Policy towards America’s failing housing sector is in a far less satisfactory state. All honest analysts accept that policies adopted so far, such as the “teaser freezer” limits on resetting mortgage interest rates and increased federal support for mortgage lending, have had only a marginal impact on what may be the most serious crisis in housing finance since the Depression.
It appears house prices are down by 5-10 per cent from their peak, with derivatives markets predicting further declines of about 20 per cent. Price falls of this magnitude are likely to mean more than 10m would have negative equity in their homes and more than 2m foreclosures would take place over the next two years.
Foreclosures are extremely costly. Between transaction costs that typically run at one-third or more of a home’s value and the adverse impact on neighbouring properties, foreclosures can easily dissipate more than the total value of the home being repossessed. They also inflict collateral economic damage, as reduced wealth and diminished borrowing capacity in homes reduces consumer spending, increases credit market fragility and depresses local tax bases.
What can public policy do? It cannot and should not try to fix the fact that at current prices the supply of homes significantly exceeds demand or the reality that many own homes, often for speculation, that are no longer viable and should be back on the market.
But it can and should address a crucial issue: when the current owner is able and willing to pay more than the lender can get by foreclosing on a house, it makes no sense to go through with a foreclosure. Yet because of conflicts among lenders, legal uncertainties and concerns about encouraging defaults, there are grounds for fearing that wasteful and unnecessary foreclosures will take place on a large scale, hurting families, communities, the economy and the financial system.
How can this problem be addressed? The string has pretty much been played out on hortatory policy, to limited effect. Without finding ways of writing down mortgage liabilities, new finance will do nothing for the problem group that has negative equity. Direct government intervention in mortgage markets risks creating delays, burdening taxpayers and inhibiting necessary adjustments in house prices.
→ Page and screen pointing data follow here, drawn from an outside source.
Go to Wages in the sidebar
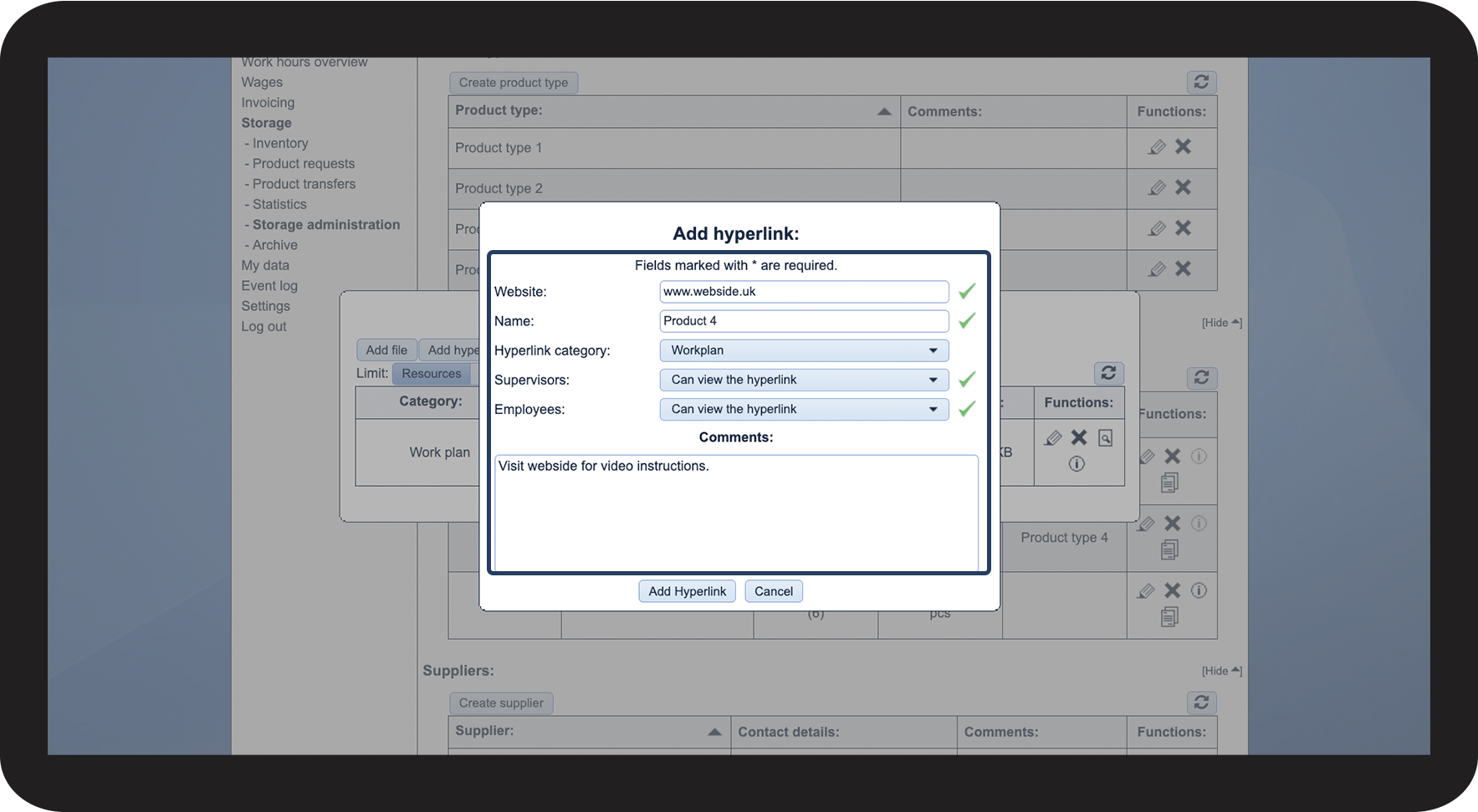The image size is (1478, 812). pos(262,82)
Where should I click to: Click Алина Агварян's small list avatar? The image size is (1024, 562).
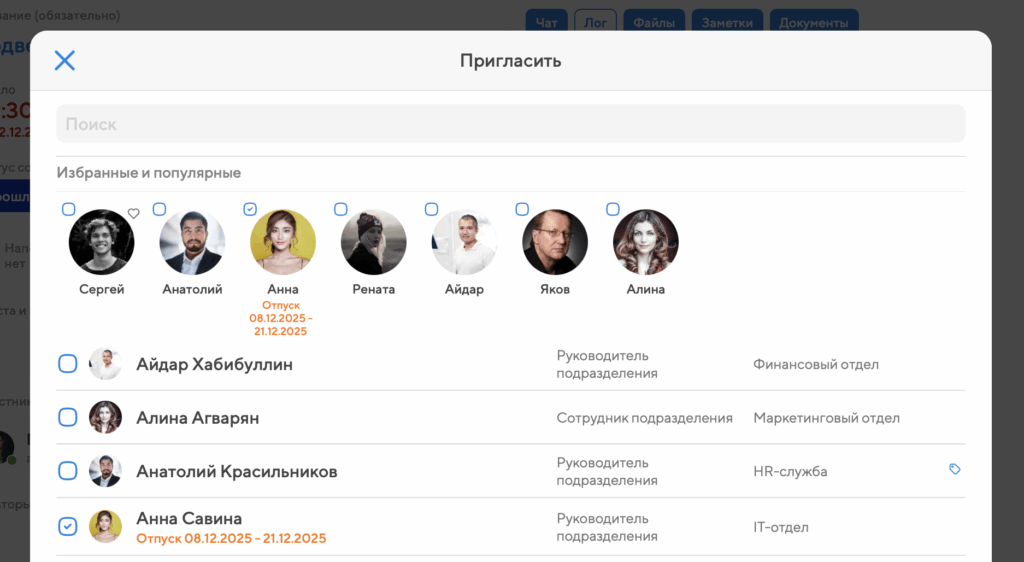[105, 418]
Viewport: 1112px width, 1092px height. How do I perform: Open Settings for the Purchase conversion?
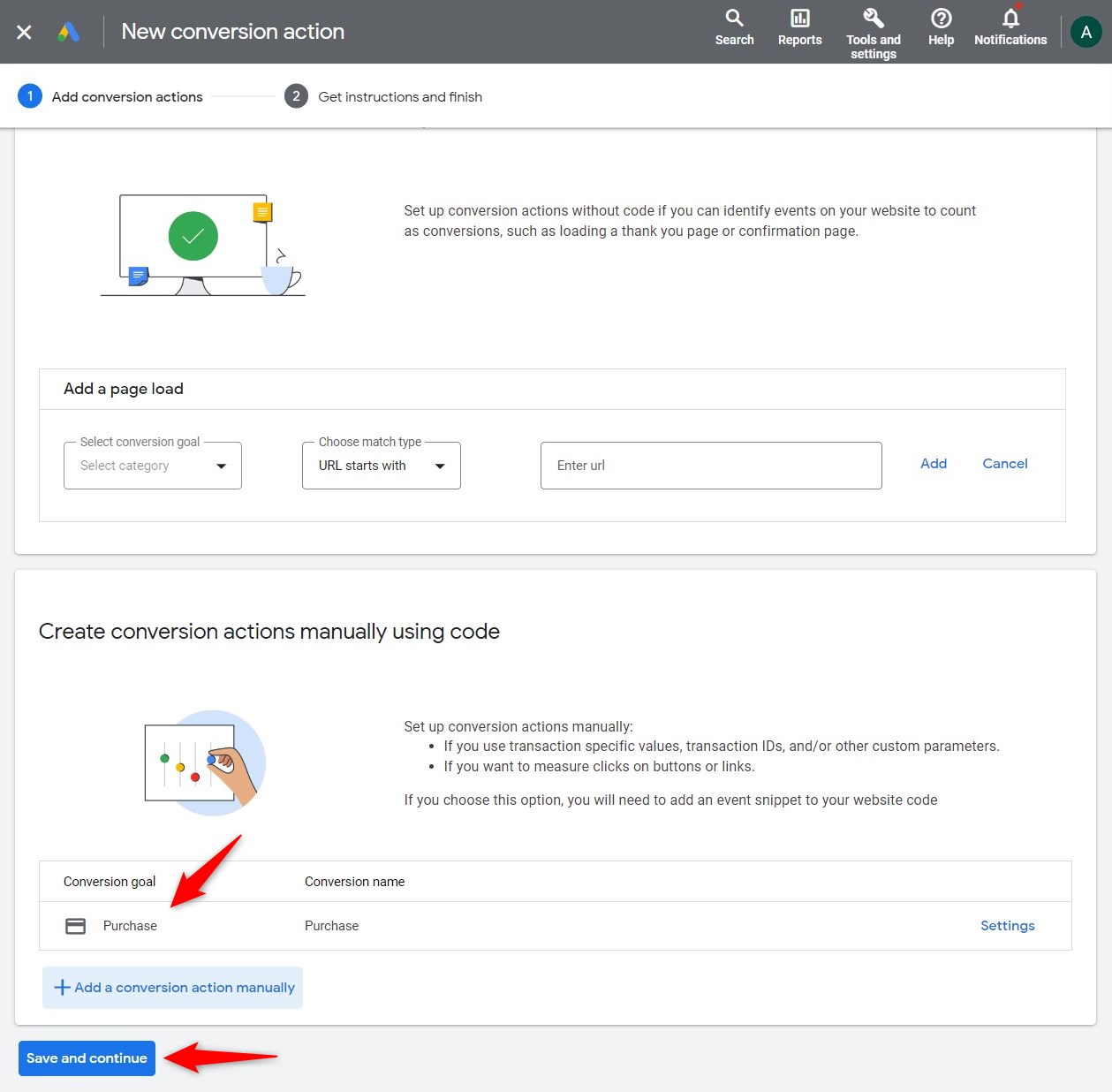coord(1007,925)
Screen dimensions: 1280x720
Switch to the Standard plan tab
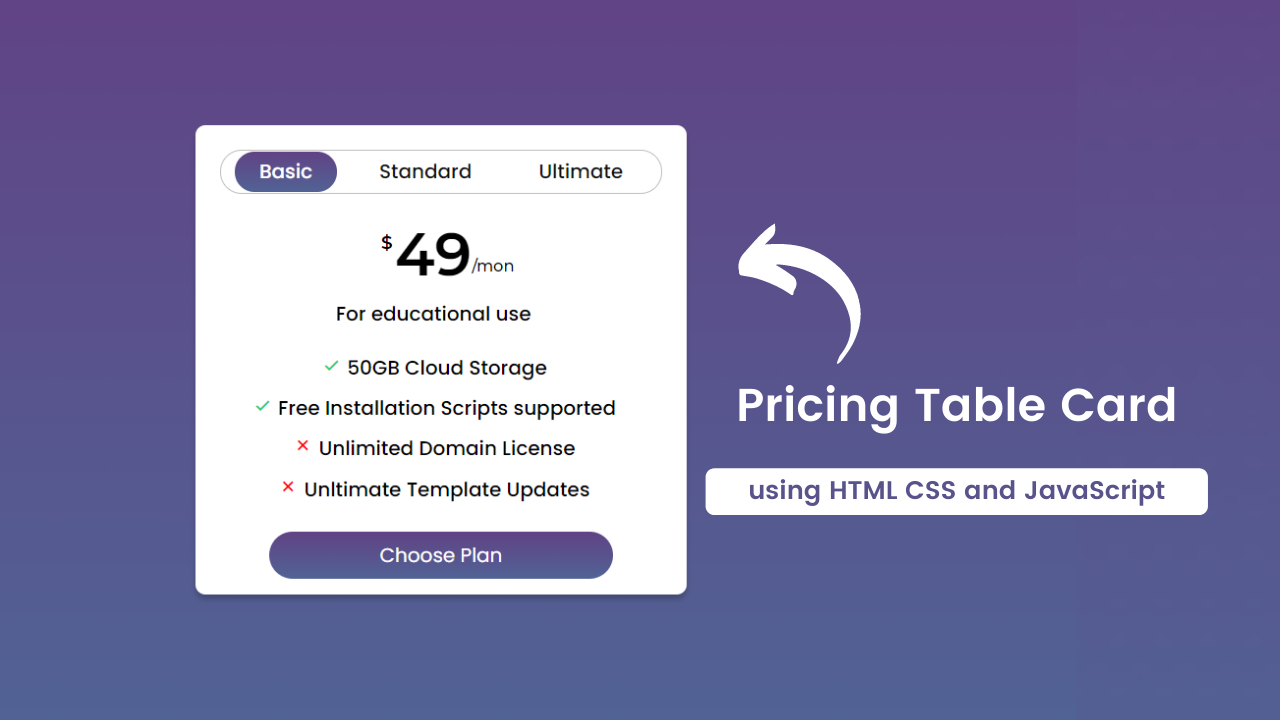pos(425,171)
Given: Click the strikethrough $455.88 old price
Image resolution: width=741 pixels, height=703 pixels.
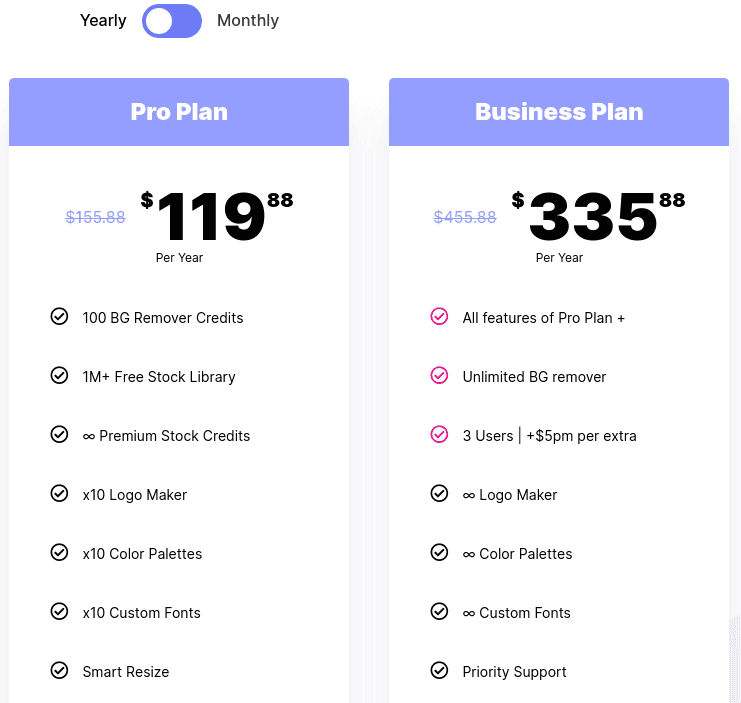Looking at the screenshot, I should [x=465, y=217].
The right focus is on measures that will prevent unnecessary foreclosures by facilitating more efficient settlements between homeowners and their creditors. Legal changes currently being debated, to bring practice with respect to family homes into conformity with general bankruptcy practice in two areas, could make an important contribution.
First, remarkably, bankruptcy laws currently provide that almost every form of property (including business property, vacation homes and those owned for rental) except an individual’s principal residence cannot be repossessed if an individual has a suitable court-approved bankruptcy plan. The rationale is the prevention of costly and inefficient liquidations. It is hard to see why similar protections should not be prudently extended to family homes.
Critics worry that such measures will dry up the supply of mortgage credit. This is a legitimate concern and the reason why legislation should be carefully and narrowly drafted, to be applicable only to past mortgages where there has been no fraud and where foreclosure is otherwise imminent. But it is worth noting that: some inhibition on lending to those who seem likely to go bankrupt might be a good thing; also, there has been an adequate supply of capital and ability to securitise in the market for vacation and rental housing, where debtors are protected; and moreover, chapter 12 of the bankruptcy code enacted in the mid-1980s, which applied these principles to family farms, helped to resolve great financial distress without long-term costs in terms of reduced farm lending – despite protestations much like those that are heard today.
Second, methods need to be found to enable creditors who accept a writedown in the value of their claims to retain an interest in the future appreciation of the homes on which they have mortgages. This is standard practice in situations of corporate distress, where debt claims are partially replaced by equity claims.
Obstacles to such mortgages include uncertainties about tax and accounting rules. But at a time when there are great advantages to inducing lenders to let families to remain in their homes – and when families facing foreclosure are prepared to do things they might not do in ordinary times – it would be desirable to pursue suggestions by the Office of Thrift Supervision for so-called negative equity certificates to support shared appreciation work-outs.
Bankruptcy reform alone could, on some estimates, avert 500,000 foreclosures and, by establishing templates for renegotiation, aid a wider restructuring of mortgage debts. Proper support for voluntary restructurings involving interests in future appreciation should realise still greater benefits. As with fiscal stimulus, rapid bipartisan co-operation between Congress and the administration would benefit the financial system, the real economy and millions of Americans.